UX Design

The re-emergence of sound interfaces with Siri and Artificial Intelligence

Learn how Siri and artificial intelligence are pushing audio to the forefront of technology’s user experience.

Francesco Dell'Aglio

May 22, 2025 • 12 min read

Apple announced plans to enhance Siri using advanced AI and machine learning technologies, aiming to create more intuitive and context-aware voice interactions, which would make voice interactions a peculiar part of our daily interaction with personal and mobile devices. As Siri's abilities grow, voice is emerging not just as a convenient interface but as a fundamental sensory experience in most of our personal devices. This shift is reaffirming, centuries later, sound as a primary mode of interaction, especially when it comes to emerging technologies. Furthermore, it holds significant implications for how we interact with our digital and physical environments.

The evolving role of Siri from everyday devices to Mixed Reality

Siri’s integration with AI and ML leverages advancements in natural language processing (NLP) and voice recognition, allowing the system to interpret increasingly complex, context-sensitive commands. This evolution is evident not only in advanced and innovative mixed reality (MR) devices like Vision Pro but also in standard mobile devices like the iPhone, where Siri is meant to deliver a personalized experience.

In fact, with NLP models trained to interpret human language nuances, Siri can adjust to accents, emotions, and specific phrasings, resulting in a voice assistant that feels almost human—engaging with users in ways that are perceived as friendly, contextual, assistive, and even anticipatory.

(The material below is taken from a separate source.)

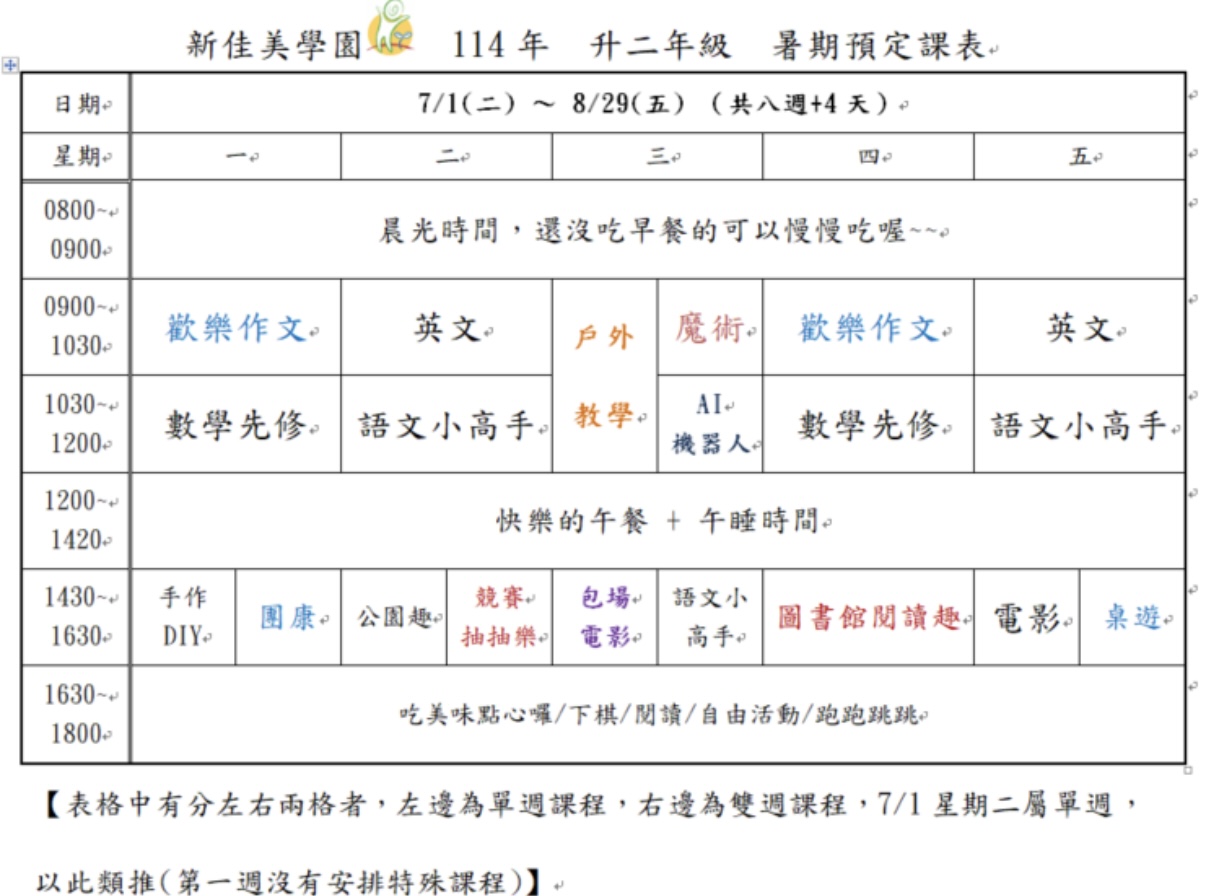Click the purple 包場電影 cell
The width and height of the screenshot is (1206, 896).
click(604, 617)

Integrated Apple Intelligence features enhance Siri’s ability to perform context-sensitive, personalized, and predictive tasks. Here are some key examples:

Context Awareness and Follow-Up Questions

Siri can understand the context of a conversation, allowing it to ask clarifying or follow-up questions. Here is an example:

User: "Remind me to call Mom tomorrow."
Siri: "What time should I remind you?"

Proactive Suggestions

Siri uses on-device intelligence to predict what users might need based on user’s habits and routines. Examples are:

Suggesting frequently used apps at specific times or locations.
Notifying to leave for an appointment based on traffic conditions.
Surfacing frequently accessed files or documents when opening an app.

Personalization

Siri adapts to the user’s usage patterns, tailoring suggestions to the user’s preferences. Examples are:

Offering shortcuts for favorite tasks, like starting a workout or sending a regular message.
Adjusting music or podcast recommendations based on listening history.

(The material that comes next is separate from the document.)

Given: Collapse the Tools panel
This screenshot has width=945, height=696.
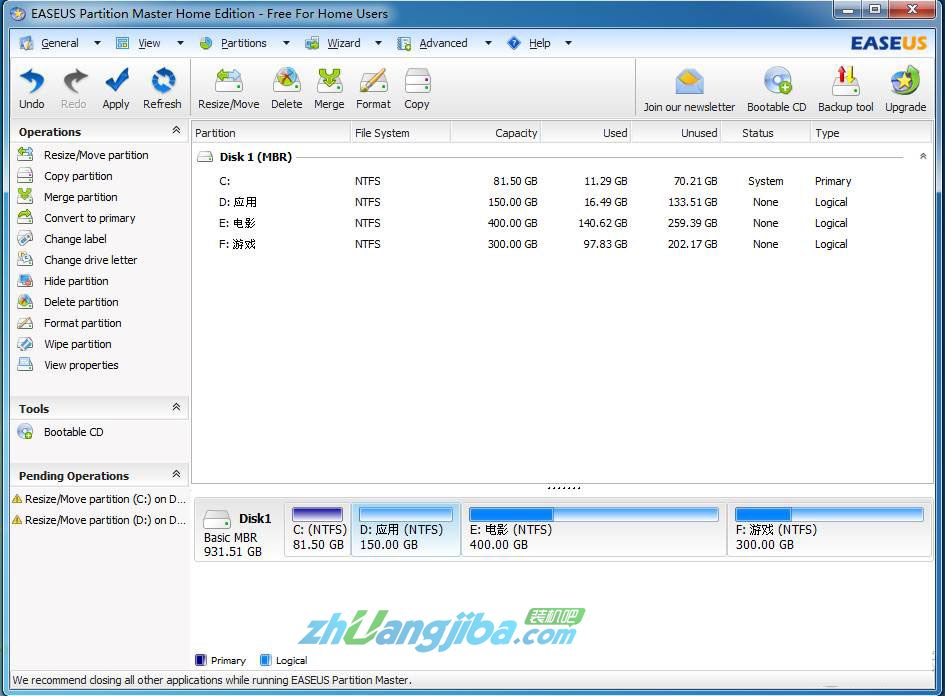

Siri Shortcuts and Automation

Users can create custom Siri Shortcuts, enabling voice-triggered automation for complex tasks. For example, saying, "Hey Siri, I’m going home," could trigger a shortcut that:

Sends ETA to a family member.
Starts navigation in Apple Maps.
Adjusts smart home thermostat to a comfortable temperature.

A Future with Apple Intelligence

Another use case, announced in 2024 but which is not yet implemented, is Intelligent Search. Siri would leverage Apple Intelligence to deliver precise search results across the device. Examples of its use are finding specific emails by saying, "Show me emails from John about the project" or locating photos by saying, "Show me pictures from my trip to Italy”. These are use cases that, once Siri becomes fully integrated with the system and aware of the content and contexts on-device, would elevate how people interact by voice with their devices.

On iPhones, Siri’s capabilities would extend to “on-screen awareness”. This means that Siri understands what users are talking about by accessing the content currently displayed on the device’s screen, allowing them to manage tasks, retrieve information, or adjust settings simply by speaking. This offers a powerful, hands-free way to access various apps on the home screen, from setting reminders to sending messages or controlling media playback. As AI-driven personalization continues to improve, Siri will likely be able to carry out increasingly sophisticated tasks across different apps, making daily interactions smoother and more efficient.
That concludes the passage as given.